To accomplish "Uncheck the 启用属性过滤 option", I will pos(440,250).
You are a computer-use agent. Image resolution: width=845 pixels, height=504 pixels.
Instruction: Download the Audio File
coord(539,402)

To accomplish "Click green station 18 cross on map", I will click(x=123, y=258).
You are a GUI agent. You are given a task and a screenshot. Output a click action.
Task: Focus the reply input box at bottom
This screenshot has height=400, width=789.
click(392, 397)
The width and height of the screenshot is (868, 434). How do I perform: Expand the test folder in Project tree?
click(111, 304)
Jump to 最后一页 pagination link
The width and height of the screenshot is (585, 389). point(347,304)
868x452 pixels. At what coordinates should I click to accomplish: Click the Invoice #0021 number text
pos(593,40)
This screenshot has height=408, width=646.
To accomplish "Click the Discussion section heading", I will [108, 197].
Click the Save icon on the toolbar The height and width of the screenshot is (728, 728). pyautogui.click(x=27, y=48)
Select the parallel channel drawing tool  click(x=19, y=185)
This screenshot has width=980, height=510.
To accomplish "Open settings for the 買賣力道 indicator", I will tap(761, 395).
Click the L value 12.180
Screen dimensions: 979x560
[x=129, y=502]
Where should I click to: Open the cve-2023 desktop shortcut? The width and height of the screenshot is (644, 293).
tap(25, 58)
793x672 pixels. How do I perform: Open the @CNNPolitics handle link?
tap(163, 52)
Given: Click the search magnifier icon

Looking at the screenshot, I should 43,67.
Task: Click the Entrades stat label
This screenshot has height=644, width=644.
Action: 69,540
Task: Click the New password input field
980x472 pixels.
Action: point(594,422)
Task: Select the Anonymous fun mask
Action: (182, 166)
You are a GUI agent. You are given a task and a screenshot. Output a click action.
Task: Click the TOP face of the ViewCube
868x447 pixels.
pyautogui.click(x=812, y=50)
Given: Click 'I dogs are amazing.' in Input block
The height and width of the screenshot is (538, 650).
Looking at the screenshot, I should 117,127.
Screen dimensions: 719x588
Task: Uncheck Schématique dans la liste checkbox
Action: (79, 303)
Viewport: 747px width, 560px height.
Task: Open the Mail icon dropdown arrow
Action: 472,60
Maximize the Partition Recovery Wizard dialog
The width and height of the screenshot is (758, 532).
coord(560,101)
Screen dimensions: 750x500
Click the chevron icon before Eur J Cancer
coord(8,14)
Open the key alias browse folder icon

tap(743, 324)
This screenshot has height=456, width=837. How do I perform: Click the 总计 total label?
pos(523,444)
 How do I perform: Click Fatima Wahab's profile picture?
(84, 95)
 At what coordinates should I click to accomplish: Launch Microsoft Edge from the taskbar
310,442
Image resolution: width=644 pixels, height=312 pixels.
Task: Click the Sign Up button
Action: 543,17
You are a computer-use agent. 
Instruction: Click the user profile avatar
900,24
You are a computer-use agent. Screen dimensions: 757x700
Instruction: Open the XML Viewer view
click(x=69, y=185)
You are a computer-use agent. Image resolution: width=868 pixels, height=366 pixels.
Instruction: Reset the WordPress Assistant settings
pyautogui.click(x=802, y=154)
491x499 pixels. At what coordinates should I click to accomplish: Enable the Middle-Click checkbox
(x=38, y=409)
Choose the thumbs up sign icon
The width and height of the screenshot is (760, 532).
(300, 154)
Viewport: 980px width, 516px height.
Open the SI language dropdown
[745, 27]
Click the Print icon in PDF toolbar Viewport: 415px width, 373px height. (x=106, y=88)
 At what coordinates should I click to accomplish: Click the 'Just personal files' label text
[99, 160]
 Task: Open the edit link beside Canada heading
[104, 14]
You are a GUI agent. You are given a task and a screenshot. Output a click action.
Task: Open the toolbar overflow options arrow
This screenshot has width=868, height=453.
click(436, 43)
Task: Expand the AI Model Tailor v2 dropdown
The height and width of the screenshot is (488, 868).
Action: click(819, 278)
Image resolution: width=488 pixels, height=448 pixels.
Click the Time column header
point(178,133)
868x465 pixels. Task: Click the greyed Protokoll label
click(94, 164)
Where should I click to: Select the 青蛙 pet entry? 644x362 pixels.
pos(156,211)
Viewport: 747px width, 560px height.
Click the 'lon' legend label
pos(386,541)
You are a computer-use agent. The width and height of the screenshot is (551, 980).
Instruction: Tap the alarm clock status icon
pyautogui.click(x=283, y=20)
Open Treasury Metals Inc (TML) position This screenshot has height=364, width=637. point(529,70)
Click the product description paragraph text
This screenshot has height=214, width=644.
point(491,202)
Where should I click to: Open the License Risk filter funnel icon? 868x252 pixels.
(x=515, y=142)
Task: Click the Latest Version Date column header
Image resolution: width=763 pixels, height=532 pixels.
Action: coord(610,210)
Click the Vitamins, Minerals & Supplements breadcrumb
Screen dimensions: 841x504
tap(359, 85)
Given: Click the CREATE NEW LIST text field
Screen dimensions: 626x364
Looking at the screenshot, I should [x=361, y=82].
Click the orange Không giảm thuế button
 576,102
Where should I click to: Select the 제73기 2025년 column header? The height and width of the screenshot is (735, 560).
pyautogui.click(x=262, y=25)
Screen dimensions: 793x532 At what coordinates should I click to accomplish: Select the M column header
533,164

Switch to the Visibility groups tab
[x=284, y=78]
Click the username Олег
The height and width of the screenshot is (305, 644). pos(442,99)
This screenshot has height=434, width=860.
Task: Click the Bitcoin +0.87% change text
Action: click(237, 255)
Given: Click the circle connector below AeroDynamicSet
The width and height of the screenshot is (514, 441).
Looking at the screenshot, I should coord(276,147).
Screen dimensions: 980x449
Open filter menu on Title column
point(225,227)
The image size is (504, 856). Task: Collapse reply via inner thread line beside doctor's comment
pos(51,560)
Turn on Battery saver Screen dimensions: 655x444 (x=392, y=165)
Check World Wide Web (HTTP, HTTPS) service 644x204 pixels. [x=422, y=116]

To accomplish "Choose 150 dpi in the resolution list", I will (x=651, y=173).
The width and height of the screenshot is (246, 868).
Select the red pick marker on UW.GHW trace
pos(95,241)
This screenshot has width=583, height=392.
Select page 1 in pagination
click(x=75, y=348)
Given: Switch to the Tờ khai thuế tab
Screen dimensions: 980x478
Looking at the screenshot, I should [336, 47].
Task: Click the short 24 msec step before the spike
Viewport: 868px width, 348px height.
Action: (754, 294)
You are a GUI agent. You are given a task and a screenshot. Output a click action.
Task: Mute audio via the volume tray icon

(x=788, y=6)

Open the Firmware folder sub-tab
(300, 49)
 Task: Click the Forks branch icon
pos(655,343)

☆ ☆ ☆

● **EXERCISE PROMPT**
Looking at the entries above, count each line in which the word "field" occurs, then give the total and nothing further.

● **SOLUTION FOR THIS PROBLEM**
2